Justice Nnamdi Dimgba had made the orders on October 17 upon an ex parte motion filed on behalf of the Federal Republic of Nigeria and the Attorney-General of the Federation. Named as defendants are Access Bank Plc, Citi Bank Nigeria, Diamond Bank Plc, Ecobank Nigeria, Fidelity Bank of Nigeria Plc, First Bank of Nigeria Plc, First City Monument Bank Plc, Guaranty Trust Bank Plc and Heritage Bank Plc.
Other banks are Keystone Bank, Skye Bank Plc, Stanbic IBTC Bank Plc, Union Bank of Nigeria Plc, United Bank for Africa Plc, Unity Bank Plc, Wema Bank Plc, Zenith Bank Plc and the CBN. A copy of the enrolled order, made available to judicial correspondents during the weekend, showed that the ex parte motion, marked FHC /ABJ / CS /911 / 2017 , was moved on behalf of the applicants by A. D. Tyoden .

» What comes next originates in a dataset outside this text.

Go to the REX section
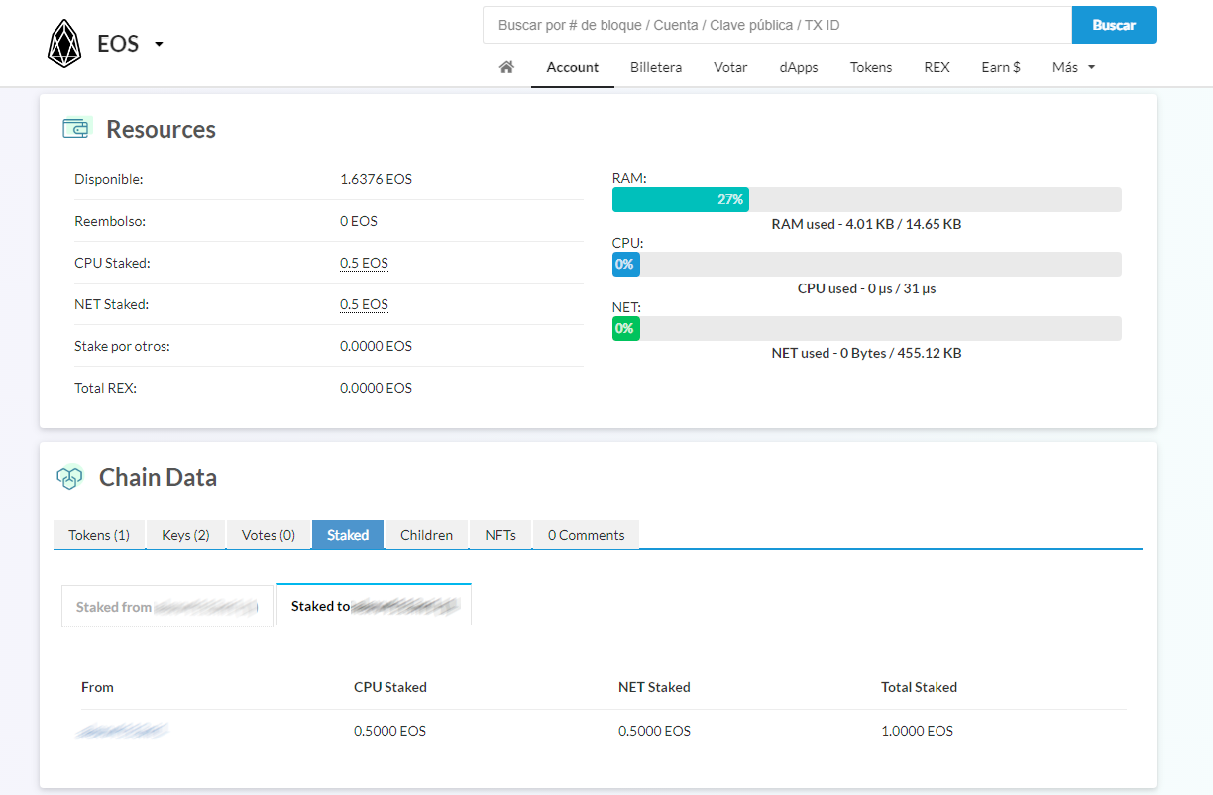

The title of the ex parte application indicated that the accounts without BVN allegedly had insufficient Know Customer Guidelines, contrary to the directive of the CBN and Section 3 of the Money Laundering (Prohibition) Act, 2011 (as amended).
Granting the ex-parte motion, the court ordered banks to file before the court separate affidavits deposed to by their chief compliance officers, disclosing the accounts of individuals, corporate bodies and government agencies in their custody without BVN. The court directed that the order be equally served on the Central Bank of Nigeria.
It further ordered the banks to advertise the accounts without BVN in a widely circulated national newspaper as notice to those who might have any interest in any of the accounts. The court also made an interim order appointing a Bank Examiner from the CBN to examine the books of “any bank that fails to comply with the order of the honourable court to file affidavit of the disclosure.”
Justice Dimgba adjourned until November 16 for the hearing of the substantive application seeking the forfeiture of the proceeds of the accounts without BVN.